> [WRITTEN INSTRUCTION]: Find each line in the records below that contains the word "Select" and copy those lines.

[Rows of pointing data]
§ §

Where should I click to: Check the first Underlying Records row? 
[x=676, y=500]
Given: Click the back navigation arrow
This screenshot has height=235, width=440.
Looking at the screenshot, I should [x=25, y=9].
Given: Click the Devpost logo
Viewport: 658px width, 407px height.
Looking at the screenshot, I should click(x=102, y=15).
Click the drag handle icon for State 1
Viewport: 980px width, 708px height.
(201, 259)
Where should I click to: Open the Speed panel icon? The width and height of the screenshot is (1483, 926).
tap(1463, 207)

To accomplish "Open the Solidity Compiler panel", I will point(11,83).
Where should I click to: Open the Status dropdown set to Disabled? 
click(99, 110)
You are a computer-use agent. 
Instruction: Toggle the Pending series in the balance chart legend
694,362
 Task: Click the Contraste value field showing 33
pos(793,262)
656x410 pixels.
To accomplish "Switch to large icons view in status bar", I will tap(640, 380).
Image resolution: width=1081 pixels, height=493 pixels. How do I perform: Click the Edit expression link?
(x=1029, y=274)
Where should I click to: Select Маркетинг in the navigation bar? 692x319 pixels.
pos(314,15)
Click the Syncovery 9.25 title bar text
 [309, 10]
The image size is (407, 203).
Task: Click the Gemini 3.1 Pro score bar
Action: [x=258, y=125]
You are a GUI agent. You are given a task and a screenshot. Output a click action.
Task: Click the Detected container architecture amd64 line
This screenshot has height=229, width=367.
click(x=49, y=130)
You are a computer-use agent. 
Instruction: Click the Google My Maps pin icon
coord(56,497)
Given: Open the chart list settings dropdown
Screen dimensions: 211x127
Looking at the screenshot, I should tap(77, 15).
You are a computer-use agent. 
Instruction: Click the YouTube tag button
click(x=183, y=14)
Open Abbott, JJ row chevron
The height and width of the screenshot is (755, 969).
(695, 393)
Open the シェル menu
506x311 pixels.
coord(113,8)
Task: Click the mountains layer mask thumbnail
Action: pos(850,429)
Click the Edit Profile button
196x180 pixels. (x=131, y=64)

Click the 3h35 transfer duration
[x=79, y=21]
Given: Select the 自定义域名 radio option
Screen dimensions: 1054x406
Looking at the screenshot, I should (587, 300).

§ §

> [ANSWER IN FULL]:
Where should I click to: Select Маркетинг in the navigation bar? 692x319 pixels.
Given: Select the 自定义域名 radio option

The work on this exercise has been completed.